Implied term of mutual trust and confidence is gone: High Court judgement

6 November 2014
In a much anticipated landmark decision, the High Court has unanimously found that there is no implied duty of “mutual trust and confidence” in Australian employment contracts.


The case involves Stephen Barker, a senior executive employee, who worked for the Commonwealth Bank of Australia (CBA) from 1981 until 2009 when his position was made redundant.

Barker brought proceedings in the Federal Court alleging that CBA had breached the implied term of mutual trust and confidence in his employment contract by failing to make proper efforts to redeploy him in accordance with CBA’s redeployment policy.

The implied term of mutual trust and confidence requires that neither party will, without reasonable cause, conduct itself in a manner likely to destroy or seriously damage the relationship of trust and confidence between them.

At first instance, Besanko J held that CBA’s failure to take meaningful steps to redeploy Mr Barker, within a reasonable period, was a serious breach of CBA’s redeployment policy and therefore a breach of the implied term.  A majority of the Full Federal Court upheld this decision, finding that CBA breached the implied term for failing to take positive steps to redeploy Barker.  Barker was awarded $335,623.52 in damages.

The High Court Decision

On appeal, the majority of the High Court (French CJ, Bell and Keane JJ) held that:

  • The implied term would impose significant obligations on employers and employees.
  • Given the complex policy considerations involved in implying the term the matter was more appropriate for legislative determination. 
  • It was not necessary that the term be implied at law into contracts of employment.
  • While a similar implied term is recognised in the UK, the history of the development of the term in the UK is not applicable to Australia.
  • It is open to Parliament to enshrine the term in legislation.
  • The judgment does not reflect upon whether there is a general obligation to act in good faith, or to cooperate in the performance of contracts.
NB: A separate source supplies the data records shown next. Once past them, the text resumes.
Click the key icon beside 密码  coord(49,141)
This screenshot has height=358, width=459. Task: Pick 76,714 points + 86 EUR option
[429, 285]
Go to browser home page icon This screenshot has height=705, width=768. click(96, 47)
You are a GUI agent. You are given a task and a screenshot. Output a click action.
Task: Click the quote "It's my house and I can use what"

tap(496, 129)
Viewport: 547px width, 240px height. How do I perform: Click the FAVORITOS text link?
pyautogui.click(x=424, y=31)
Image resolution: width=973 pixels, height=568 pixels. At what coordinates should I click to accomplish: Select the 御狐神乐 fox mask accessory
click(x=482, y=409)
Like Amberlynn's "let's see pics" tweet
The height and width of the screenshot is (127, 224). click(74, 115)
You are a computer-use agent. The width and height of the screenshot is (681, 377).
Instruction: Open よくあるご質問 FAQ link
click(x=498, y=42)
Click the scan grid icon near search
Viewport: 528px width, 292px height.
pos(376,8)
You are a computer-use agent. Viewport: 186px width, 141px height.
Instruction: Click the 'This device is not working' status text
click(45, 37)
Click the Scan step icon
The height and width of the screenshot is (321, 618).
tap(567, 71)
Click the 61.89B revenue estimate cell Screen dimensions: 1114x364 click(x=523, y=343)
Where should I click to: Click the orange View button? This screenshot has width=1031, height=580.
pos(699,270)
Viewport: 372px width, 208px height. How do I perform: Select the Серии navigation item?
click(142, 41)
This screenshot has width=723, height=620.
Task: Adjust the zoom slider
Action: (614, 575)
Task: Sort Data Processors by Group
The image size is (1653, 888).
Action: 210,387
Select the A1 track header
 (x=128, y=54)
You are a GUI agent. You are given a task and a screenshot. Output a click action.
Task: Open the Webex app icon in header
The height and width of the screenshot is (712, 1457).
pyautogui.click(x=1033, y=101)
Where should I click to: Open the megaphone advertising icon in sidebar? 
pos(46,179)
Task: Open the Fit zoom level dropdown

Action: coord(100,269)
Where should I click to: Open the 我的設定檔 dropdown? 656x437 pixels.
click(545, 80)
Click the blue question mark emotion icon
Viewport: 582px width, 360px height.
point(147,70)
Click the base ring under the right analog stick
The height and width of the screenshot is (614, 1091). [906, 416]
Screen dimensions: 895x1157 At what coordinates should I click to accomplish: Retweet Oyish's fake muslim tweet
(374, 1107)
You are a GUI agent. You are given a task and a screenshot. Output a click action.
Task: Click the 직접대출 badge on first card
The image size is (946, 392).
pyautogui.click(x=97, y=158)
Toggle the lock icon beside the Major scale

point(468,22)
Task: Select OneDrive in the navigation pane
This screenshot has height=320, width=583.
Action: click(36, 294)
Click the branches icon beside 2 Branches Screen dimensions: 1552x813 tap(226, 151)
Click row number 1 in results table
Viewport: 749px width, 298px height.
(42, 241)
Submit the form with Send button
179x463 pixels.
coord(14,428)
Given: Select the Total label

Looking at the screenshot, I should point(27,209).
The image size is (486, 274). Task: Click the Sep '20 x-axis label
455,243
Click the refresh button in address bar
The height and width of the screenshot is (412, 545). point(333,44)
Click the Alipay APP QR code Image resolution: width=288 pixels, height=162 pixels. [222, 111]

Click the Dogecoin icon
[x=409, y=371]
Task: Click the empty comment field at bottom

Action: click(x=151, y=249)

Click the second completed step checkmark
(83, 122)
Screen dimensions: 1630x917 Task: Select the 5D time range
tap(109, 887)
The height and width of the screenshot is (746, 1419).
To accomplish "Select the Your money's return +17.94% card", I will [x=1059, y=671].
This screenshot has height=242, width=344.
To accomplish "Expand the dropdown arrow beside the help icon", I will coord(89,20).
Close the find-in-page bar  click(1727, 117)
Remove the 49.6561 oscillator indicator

The High Court stripped back Barkers damages to $11,692 being the amount for four weeks' notice owed under his contract of employment.


Since Besanko J’s first instance decision, we have seen a growing trend of employers placing attractive terms and conditions of employment into policies and then expressly excluding those policies from incorporation into employment contracts.  Practically, we anticipate that the High Court decision will result in an increase in stripped back employment contracts that contain fewer employee rights and entitlements.

Although the High Court gave a green light for recognition of an implied duty of good faith or duty to cooperate in employment contracts, this is an uncharted area and it is unlikely that this term will be the subject of authoritative judicial review in the near future. This means contract law claims, for the most part, will be limited to express terms which employers will ensure offer employees few protections.

Importantly for unions, this decision places even more importance on enterprise bargaining. Unions should take proactive steps in bargaining to ensure their members’ rights and entitlements are enforceable and not just contained in policies that can be changed at the whim of the employer. It highlights the important value of unions in negotiating consultation provisions prior to significant workplace change and redundancies.   

Other areas to focus on that previously had the benefit of the implied term include:

  • Requiring employers to comply with their own policies
  • Requiring employers to act with procedural fairness and natural justice in conducting disciplinary or performance management processes
  • Building in union representational rights in investigations.